Entries on target coordinates:
+ + + + +

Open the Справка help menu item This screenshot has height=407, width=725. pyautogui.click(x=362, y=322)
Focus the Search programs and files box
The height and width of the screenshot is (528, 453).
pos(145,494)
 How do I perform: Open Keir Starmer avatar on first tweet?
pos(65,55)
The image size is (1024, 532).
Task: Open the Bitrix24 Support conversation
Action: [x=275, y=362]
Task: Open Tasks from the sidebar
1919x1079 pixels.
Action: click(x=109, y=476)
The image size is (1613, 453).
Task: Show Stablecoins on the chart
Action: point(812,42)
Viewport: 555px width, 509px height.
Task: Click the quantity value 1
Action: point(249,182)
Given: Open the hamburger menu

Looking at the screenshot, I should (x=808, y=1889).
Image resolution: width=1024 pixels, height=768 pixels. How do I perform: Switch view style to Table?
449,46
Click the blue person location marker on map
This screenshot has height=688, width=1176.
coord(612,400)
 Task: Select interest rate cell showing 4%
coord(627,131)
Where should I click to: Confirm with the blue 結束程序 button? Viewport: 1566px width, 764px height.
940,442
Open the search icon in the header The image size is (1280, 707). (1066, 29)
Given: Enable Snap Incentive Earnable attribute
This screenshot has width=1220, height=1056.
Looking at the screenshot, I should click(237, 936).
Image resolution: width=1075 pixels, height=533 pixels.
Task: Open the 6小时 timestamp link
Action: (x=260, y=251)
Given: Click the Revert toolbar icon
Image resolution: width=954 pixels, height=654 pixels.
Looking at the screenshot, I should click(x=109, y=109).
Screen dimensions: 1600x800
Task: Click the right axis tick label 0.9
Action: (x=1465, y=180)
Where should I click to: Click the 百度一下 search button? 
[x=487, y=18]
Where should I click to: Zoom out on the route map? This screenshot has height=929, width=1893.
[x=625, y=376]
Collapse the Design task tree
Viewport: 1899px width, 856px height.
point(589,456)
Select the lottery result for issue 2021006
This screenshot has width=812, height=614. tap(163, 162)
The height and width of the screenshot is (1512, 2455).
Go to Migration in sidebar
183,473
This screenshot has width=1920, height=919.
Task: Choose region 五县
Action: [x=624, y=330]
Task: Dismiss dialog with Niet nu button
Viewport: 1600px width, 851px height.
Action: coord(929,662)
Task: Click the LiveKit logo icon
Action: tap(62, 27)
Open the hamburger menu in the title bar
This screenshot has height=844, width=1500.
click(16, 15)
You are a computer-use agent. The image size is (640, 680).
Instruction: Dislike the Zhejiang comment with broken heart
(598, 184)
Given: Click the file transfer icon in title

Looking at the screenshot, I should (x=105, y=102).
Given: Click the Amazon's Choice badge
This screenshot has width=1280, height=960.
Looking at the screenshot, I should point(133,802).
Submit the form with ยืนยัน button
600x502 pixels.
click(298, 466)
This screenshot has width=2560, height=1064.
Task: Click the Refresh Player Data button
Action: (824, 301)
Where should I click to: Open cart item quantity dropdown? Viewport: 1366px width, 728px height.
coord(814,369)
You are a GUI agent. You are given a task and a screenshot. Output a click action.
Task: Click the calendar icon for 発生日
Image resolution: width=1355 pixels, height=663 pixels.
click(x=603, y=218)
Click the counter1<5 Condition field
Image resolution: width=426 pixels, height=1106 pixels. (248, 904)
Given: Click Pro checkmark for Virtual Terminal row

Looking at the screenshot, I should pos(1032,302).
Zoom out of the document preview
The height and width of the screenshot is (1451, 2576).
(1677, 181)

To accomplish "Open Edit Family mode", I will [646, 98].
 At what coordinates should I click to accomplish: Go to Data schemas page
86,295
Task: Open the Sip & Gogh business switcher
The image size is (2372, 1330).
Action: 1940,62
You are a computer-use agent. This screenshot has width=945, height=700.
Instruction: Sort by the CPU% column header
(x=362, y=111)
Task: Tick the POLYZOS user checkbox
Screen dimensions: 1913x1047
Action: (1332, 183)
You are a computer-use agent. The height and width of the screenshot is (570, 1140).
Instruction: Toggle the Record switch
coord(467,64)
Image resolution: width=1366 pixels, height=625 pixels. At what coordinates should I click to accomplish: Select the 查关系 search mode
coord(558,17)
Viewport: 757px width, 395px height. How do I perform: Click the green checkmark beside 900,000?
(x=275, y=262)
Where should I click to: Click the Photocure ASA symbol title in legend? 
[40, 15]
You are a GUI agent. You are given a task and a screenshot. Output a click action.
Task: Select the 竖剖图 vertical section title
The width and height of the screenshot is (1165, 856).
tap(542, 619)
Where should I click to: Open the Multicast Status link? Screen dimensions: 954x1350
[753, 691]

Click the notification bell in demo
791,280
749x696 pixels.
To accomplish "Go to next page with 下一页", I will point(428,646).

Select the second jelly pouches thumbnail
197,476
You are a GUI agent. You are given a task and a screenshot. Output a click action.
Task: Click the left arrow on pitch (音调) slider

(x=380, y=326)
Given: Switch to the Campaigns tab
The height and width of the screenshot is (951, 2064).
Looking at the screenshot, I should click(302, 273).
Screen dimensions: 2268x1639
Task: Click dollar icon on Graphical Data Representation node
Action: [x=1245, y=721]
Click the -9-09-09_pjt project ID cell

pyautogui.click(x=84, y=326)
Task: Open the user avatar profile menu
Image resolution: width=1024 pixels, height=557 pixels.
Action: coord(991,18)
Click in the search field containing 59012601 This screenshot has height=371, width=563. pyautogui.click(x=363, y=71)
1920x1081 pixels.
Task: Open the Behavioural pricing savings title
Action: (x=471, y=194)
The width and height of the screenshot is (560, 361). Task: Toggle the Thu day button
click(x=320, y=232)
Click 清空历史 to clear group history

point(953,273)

+ + + + +

_Exercise brief:_
Format everything from the start of the records down to the line containing "Open the search" as a Markdown table with the columns Row and Record line. Skip blank lines.

_Output for this exercise:_
| Row | Record line |
|---|---|
| 1 | Open the Справка help menu item This screenshot has height=407, width=725. pyautogui.click(x=362, y=322) |
| 2 | Focus the Search programs and files box |
| 3 | The height and width of the screenshot is (528, 453). |
| 4 | pos(145,494) |
| 5 |  How do I perform: Open Keir Starmer avatar on first tweet? |
| 6 | pos(65,55) |
| 7 | The image size is (1024, 532). |
| 8 | Task: Open the Bitrix24 Support conversation |
| 9 | Action: [x=275, y=362] |
| 10 | Task: Open Tasks from the sidebar |
| 11 | 1919x1079 pixels. |
| 12 | Action: click(x=109, y=476) |
| 13 | The image size is (1613, 453). |
| 14 | Task: Show Stablecoins on the chart |
| 15 | Action: point(812,42) |
| 16 | Viewport: 555px width, 509px height. |
| 17 | Task: Click the quantity value 1 |
| 18 | Action: point(249,182) |
| 19 | Given: Open the hamburger menu |
| 20 | Looking at the screenshot, I should (x=808, y=1889). |
| 21 | Image resolution: width=1024 pixels, height=768 pixels. How do I perform: Switch view style to Table? |
| 22 | 449,46 |
| 23 | Click the blue person location marker on map |
| 24 | This screenshot has height=688, width=1176. |
| 25 | coord(612,400) |
| 26 |  Task: Select interest rate cell showing 4% |
| 27 | coord(627,131) |
| 28 | Where should I click to: Confirm with the blue 結束程序 button? Viewport: 1566px width, 764px height. |
| 29 | 940,442 |
| 30 | Open the search icon in the header The image size is (1280, 707). (1066, 29) |